◆ What the exercise asks ◆
Exact copy without images: repeat every entry as written.

◆ Data shown ◆
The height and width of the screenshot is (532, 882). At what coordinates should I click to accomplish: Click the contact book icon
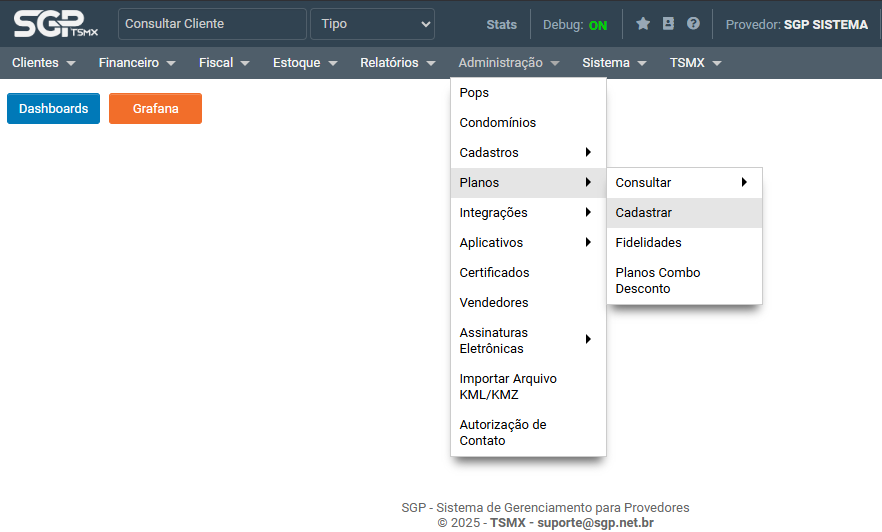click(668, 24)
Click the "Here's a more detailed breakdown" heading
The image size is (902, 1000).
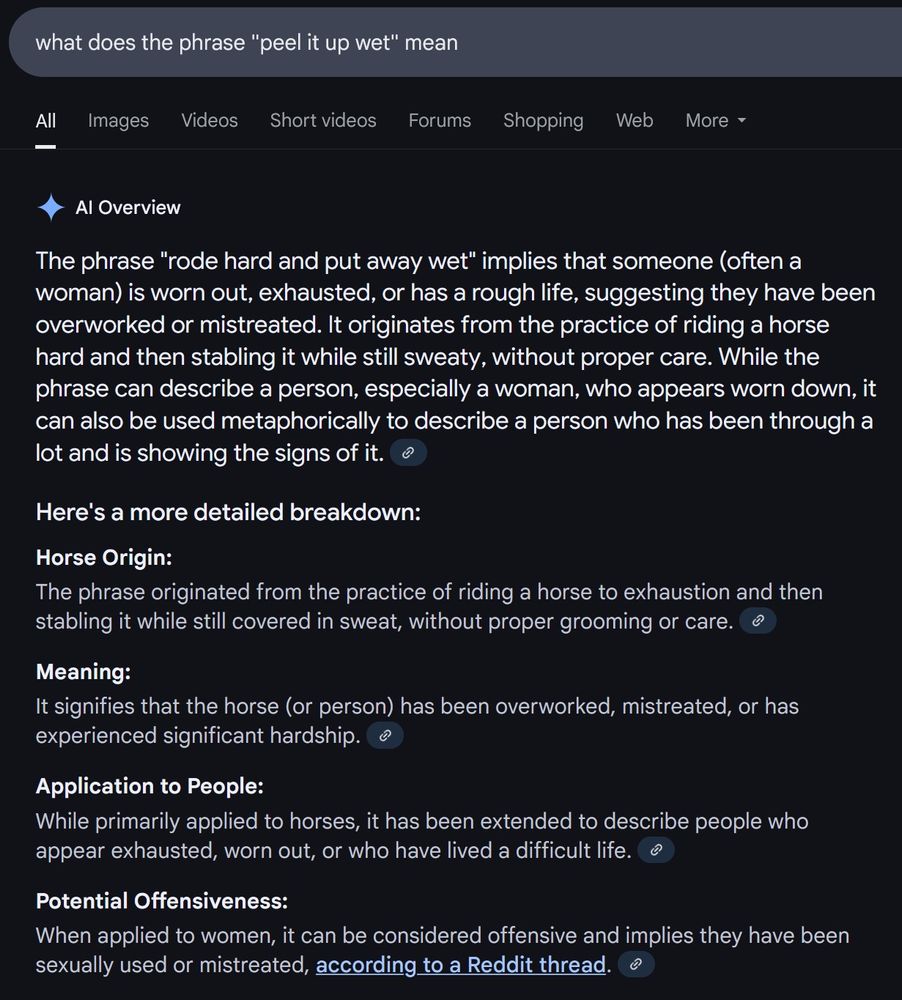point(227,511)
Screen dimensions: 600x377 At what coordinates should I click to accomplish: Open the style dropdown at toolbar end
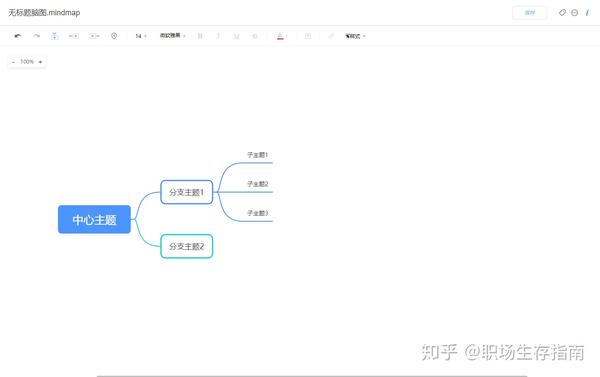tap(355, 36)
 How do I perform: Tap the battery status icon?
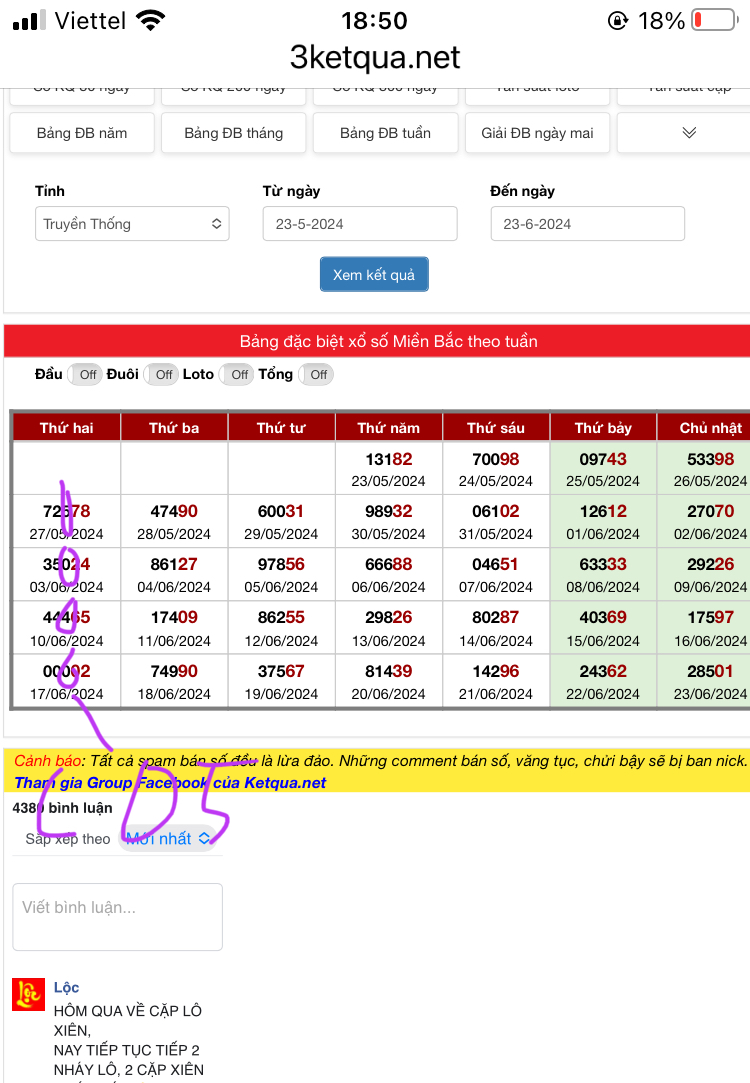[x=713, y=20]
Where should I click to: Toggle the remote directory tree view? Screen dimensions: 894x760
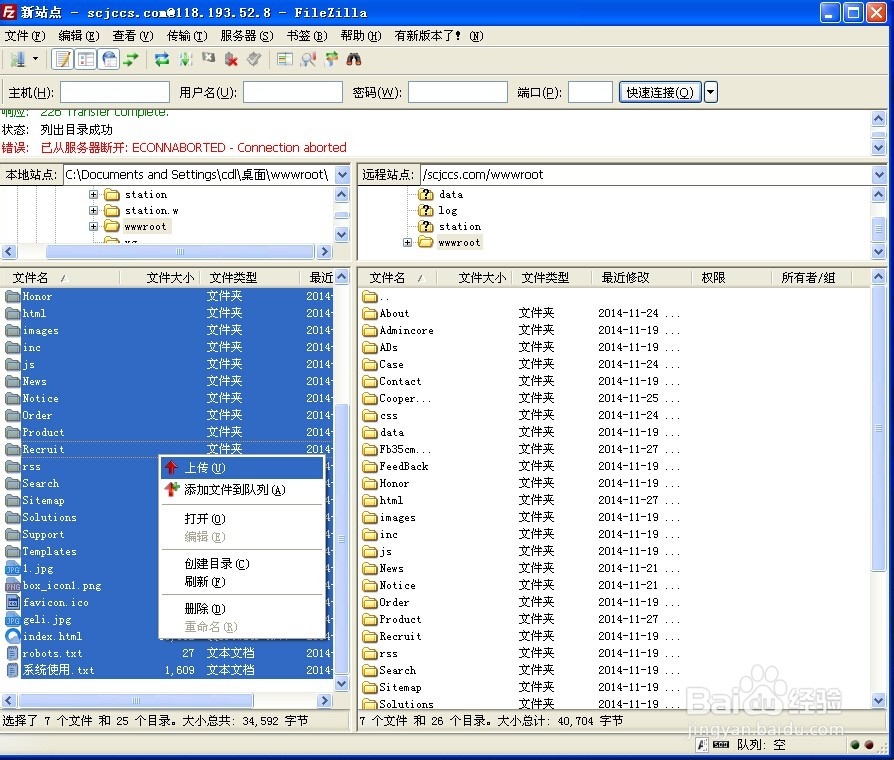pos(110,60)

◆ Reply ◆
The height and width of the screenshot is (532, 882). At what coordinates should I click to accomplish: Click the contact book icon
click(668, 24)
Click the "Here's a more detailed breakdown" heading
The image size is (902, 1000).
point(227,511)
Screen dimensions: 600x377 At what coordinates should I click to accomplish: Open the style dropdown at toolbar end
tap(355, 36)
 How do I perform: Tap the battery status icon?
[x=713, y=20]
Where should I click to: Toggle the remote directory tree view? Screen dimensions: 894x760
pos(110,60)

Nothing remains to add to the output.